Camp Phoenix, secara resmi telah berubah. Tembok yang dulunya dibangun untuk membentengi diri dari serangan dari pasukan Taliban kini berfungsi memenjarakan para pemakai heroin.
A
Afghanistan sejak lama dikenal sebagai produsen opium dunia, karenanya tidak sulit bagi siapa saja mendapatkan heroin. Mereka yang frustasi dan galau dengan cepat menjadikan obat-obatan terlarang itu sebagai pelarian.
Data PBB menunjukkan 1,9 hingga 2,4 juta orang dewasa yang merupakan pengguna narkoba ada di Afghanistan. Jumlah itu setara dengan sekitar 12,6% dari populasi dewasa. Sementara data di tingkat global pengguna narkoba 5,2%
Masih menurut lembaga dunia itu, pada 2015 terdapat 3.300 ton opium yang dipanen di Afghanistan, sama dengan angka pada tahun 2000.
Para pasien biasanya datang dengan sukarela, walaupun ada beberapa yang 'terpaksa' dibawa ke sana.
Sejumlah keluarga kerap kali harus 'memaksa' anggota keluarga mereka yang menjadi pecandu untuk direhabilitasi karena mereka kelelahan merawatnya atau setelah polisi meringkus mereka di jalanan.
Tak jarang, ada pasien yang datang karena kesadaran sendiri, misalnya seorang pria bernama Wais (45). Ia baru saja memulai proses pemulihan.
Pusat rehabilitasi ini tidak melakukan proses penyembuhan secara bertahap, karena tidak ada obat methadone di sana. Yang ada obat anti depresi dan makanan yang sudah dalam kondisi dingin.
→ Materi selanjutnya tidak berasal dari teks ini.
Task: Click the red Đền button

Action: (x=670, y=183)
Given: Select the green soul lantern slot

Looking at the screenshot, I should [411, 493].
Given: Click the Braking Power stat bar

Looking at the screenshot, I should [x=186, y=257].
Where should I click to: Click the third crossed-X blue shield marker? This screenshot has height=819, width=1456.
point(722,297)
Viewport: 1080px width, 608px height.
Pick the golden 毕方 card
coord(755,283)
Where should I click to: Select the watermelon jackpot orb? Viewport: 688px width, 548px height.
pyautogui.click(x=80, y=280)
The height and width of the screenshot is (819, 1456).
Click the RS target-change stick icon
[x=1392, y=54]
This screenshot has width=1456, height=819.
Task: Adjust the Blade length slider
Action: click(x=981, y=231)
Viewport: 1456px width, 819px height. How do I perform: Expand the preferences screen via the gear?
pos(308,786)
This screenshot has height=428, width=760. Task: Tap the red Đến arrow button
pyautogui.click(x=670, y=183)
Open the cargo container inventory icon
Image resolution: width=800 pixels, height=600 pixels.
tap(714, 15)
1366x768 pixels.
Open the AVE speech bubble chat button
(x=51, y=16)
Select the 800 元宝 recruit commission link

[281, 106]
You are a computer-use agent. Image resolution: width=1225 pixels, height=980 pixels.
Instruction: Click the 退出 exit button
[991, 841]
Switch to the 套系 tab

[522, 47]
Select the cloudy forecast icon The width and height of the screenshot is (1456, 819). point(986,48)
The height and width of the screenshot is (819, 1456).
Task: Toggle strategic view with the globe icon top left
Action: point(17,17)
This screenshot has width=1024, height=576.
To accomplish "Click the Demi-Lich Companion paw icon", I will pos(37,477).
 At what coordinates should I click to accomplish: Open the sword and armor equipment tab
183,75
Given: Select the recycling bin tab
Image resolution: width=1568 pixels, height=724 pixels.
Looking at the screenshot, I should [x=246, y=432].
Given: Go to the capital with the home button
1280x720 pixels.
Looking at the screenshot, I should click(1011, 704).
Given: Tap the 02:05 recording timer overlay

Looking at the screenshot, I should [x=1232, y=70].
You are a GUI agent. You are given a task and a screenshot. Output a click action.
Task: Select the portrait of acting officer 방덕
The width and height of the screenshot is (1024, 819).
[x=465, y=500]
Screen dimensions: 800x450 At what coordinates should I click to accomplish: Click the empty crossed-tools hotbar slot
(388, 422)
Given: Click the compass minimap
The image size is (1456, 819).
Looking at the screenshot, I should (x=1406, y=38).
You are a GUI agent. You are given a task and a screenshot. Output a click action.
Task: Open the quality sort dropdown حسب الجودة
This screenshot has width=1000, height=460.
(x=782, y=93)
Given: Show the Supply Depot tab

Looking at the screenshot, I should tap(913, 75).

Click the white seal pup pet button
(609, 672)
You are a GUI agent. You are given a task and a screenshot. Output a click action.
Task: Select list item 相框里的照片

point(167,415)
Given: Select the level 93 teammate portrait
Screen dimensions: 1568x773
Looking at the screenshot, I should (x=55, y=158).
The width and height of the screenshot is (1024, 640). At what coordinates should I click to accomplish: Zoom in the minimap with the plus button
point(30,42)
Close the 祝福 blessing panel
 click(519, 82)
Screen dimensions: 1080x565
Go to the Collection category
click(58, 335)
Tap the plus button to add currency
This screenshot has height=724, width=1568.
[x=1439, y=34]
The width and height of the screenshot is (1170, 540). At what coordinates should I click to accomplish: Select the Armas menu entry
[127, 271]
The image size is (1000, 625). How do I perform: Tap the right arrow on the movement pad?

Padahal, methadone lazim dipakai di negara-negara Barat untuk memudahkan pasien ketika menghadapi gejala sakau.
Mula-mula, rambut Wais dicukur plontos, entah demi alasan kesehatan atau sebagai pengingat tentang tahapan baru dalam hidupnya. Tak ada pemangkas listrik, hanya pisau cukur sekali pakai yang meranggas rambut Wais yang tebal dan hitam. Lima menit kemudian, ia tampil botak tanpa jenggot. Lalu terhuyung-huyung menunggu pemeriksaan medis.
Gejala sakau sudah terlihat, “Aku merasa nyeri di sekujur tubuh dan merasa sangat lelah. Kalau ada pisau, ingin rasanya membelah-belah tubuh ini.”
Menurut wakil direktur panti tersebut Dr. Dariush Osmain, "Kadang-kadang nyerinya sangat berat sehingga pasiennya malah mencoba membakar kamar-kamar mereka."
Sejumlah pecandu pun dilaporkan pernah menggunakan kabel-kabel internet yang bergelantungan di langit-langit untuk mencoba menggantung diri.
Osmani menyebutkan begitu banyak cara yang dipakai pecandu untuk menyelundupkan heroin ke dalam panti rehabilitasi tersebut. Beberapa modus yang telah digunakan antara lain, menyembunyikan heroin di dalam buah-buahan, di dalam tubuh manusia, atau bahkan dilempar dari balik tembok.
Bahaya terbesar justru datang dari para pengedar yang melihat pusat pemulihan itu sebagai ancaman terhadap bisnis mereka.
Fasilitas jutaan dolar yang dibangun oleh NATO ini, setidaknya meninggalkan manfaat bagi rakyat Afghanistan, yakni sebagai tempat pemulihan mereka yang terjerat narkoba.